Atuante na cena cultural de São Paulo a partir dos anos 1950, ela era cunhada do ator de teatro Maurício Barroso e conviveu com Tônia Carreiro e Cacilda Becker. Estrelou filmes na companhia Vera Cruz e sua experiência no vídeo resultou em suas primeiras aventuras na televisão, principalmente na Record.
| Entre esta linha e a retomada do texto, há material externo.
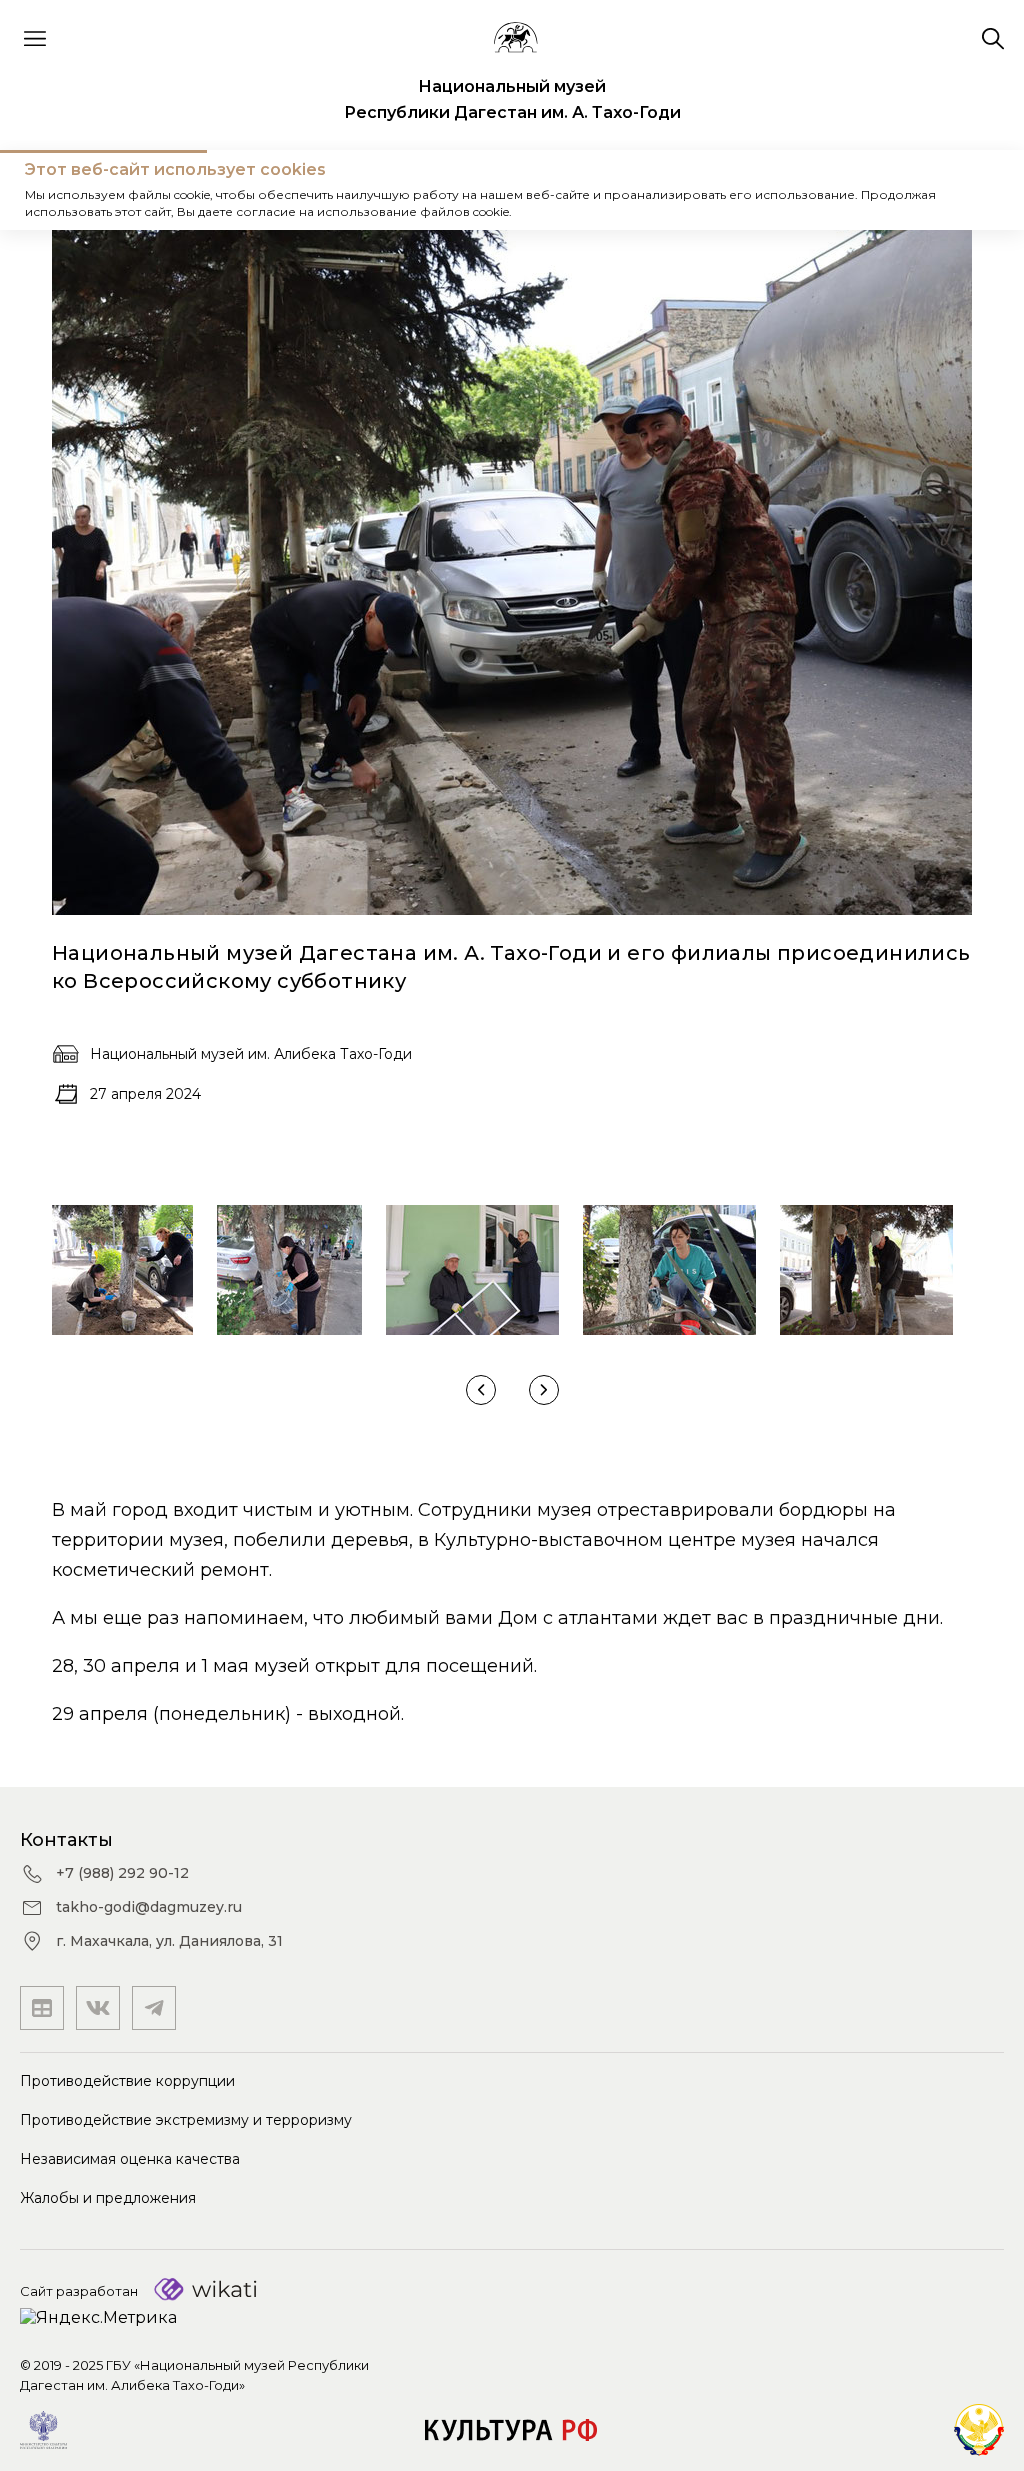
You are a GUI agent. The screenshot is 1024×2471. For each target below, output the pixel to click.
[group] (122, 1270)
Inezita enfrentou muito preconceito, mas nunca esmoreceu. O pai não a apoiou quando se tornou a primeira mulher a gravar música caipira. Pioneira, não foi bem recebida pela sociedade. “Era, inclusive, discriminada pelos caipiras”, disse ela em uma de suas várias entrevistas. Moça à frente de seu tempo, ela jamais se rendeu às convenções sociais. Não deixa de ser emblemático o fato de sua morte ocorrer no Dia Internacional da Mulher.

JIPE
O surgimento da Jovem Guarda e da bossa nova pareciam minar a carreira de Inezita. Mas, na década de 1960, ela tomou uma decisão que marcaria a cultura do país: apostar na música caipira. E foi conhecer o Brasil profundo. Dirigiu um jipe de São Paulo à Paraíba, onde gravaria um filme sobre a Guerra do Paraguai. Foram dois meses de viagem, anotando literalmente tudo que encontrava pelo caminho.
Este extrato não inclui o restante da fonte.